◆ **Trecho**:
Das quebradas cariocas

Em ‘Esculpido a Machado’, rapper Leall se mostra afiado para enfrentar a vida

Direto da Zona Norte do Rio, artista apresenta álbum colocando o racismo e a violência do Rio de Janeiro como pilar central

Marcelo Martins/YouTube
Marcelo Martins/YouTube
Apaixonado por cinema, Leall cria músicas com linhas narrativas capazes de formar cenários e imagens na cabeça de seus ouvintes

São Paulo – A cadeia ou a morte não são as opções de destino para o rapper Leall, como afirma em seu álbum de estreia, Esculpido a Machado, lançado no último dia 1º. Em 12 faixas, o artista da Zona Norte do Rio de Janeiro narra, sem censura, as histórias de sua área, desnuda a violência e a pobreza que o cerca e mostra como dribla a precariedade sem sucumbir.

No álbum, com rimas viscerais e potentes, Leall descreve como a vulnerabilidade da periferia foi a lâmina que o lapidou para enfrentar seus medos e desafiar a vida. Para o artista, o disco traz uma visão panorâmica sobre o racismo, a violência policial e a pobreza, mas também apresenta um afago de esperança para um futuro melhor. “O Rio de Janeiro é a cidade que eu cresci, aqui estão as minhas melhores e piores experiências. Mas acho que o disco cabe na perspectiva de outros lugares. é sobre a violência que está em todo Brasil”, explica.

◆ **Dados brutos**:

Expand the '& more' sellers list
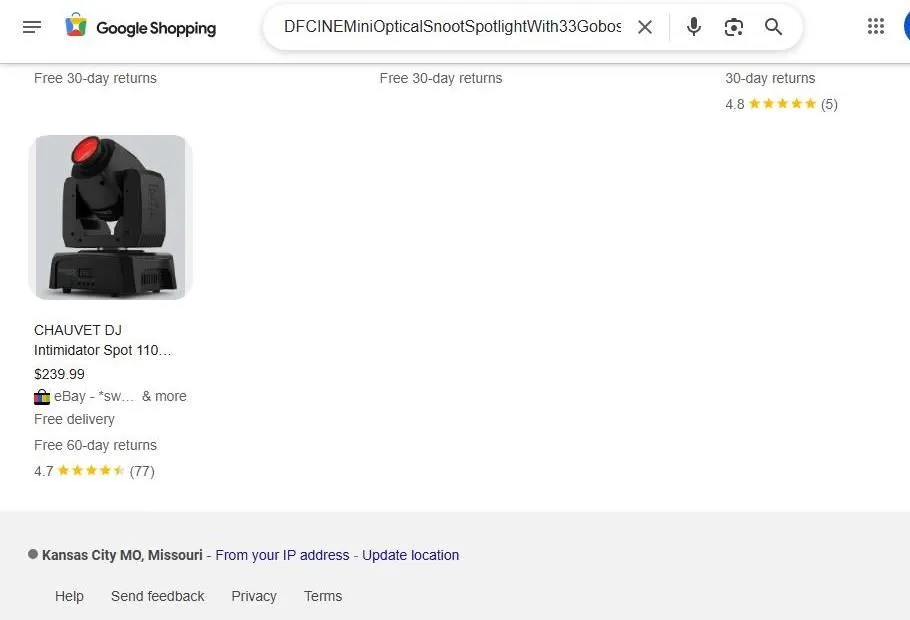Viewport: 910px width, 620px height. coord(164,396)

◆ **Objetivo proposto 1**:
Quantas faixas tem o álbum Esculpido a Machado, de acordo com o trecho sobre o rapper Leall?
◆ **Objetivo proposto 2**:
Prossiga com o texto sobre o álbum de estreia de Leall, começando logo após a última frase apresentada.
A listagem foi retirada de outra fonte.

◆ **Resposta esperada 1**:
O álbum tem 12 faixas.

◆ **Resposta esperada 2**:
Na primeira faixa Na Barriga da Miséria, o rapper carioca apresenta estatísticas da miséria que cerca o país. “O meu país tem 5.570 municípios e mais de 6.000 favelas com pelo menos 5 milhões de pessoas”. A citação lembra a introdução de Capítulo 4, Versículo 3, dos Racionais, uma de suas inspirações. “Eu até soltei algumas referências para eles ao longo do disco”, brinca.

Racismo estrutural

Apaixonado por cinema, Leall cria músicas com linhas narrativas capazes de formar cenários e imagens no imaginário de quem as ouve. Ao longo das faixas, o artista apresenta uma ambientação do cotidiano das periferias do Rio, através de uma visão descritiva e profunda, sem fugir do tema central: a exclusão promovida pelo racismo estrutural.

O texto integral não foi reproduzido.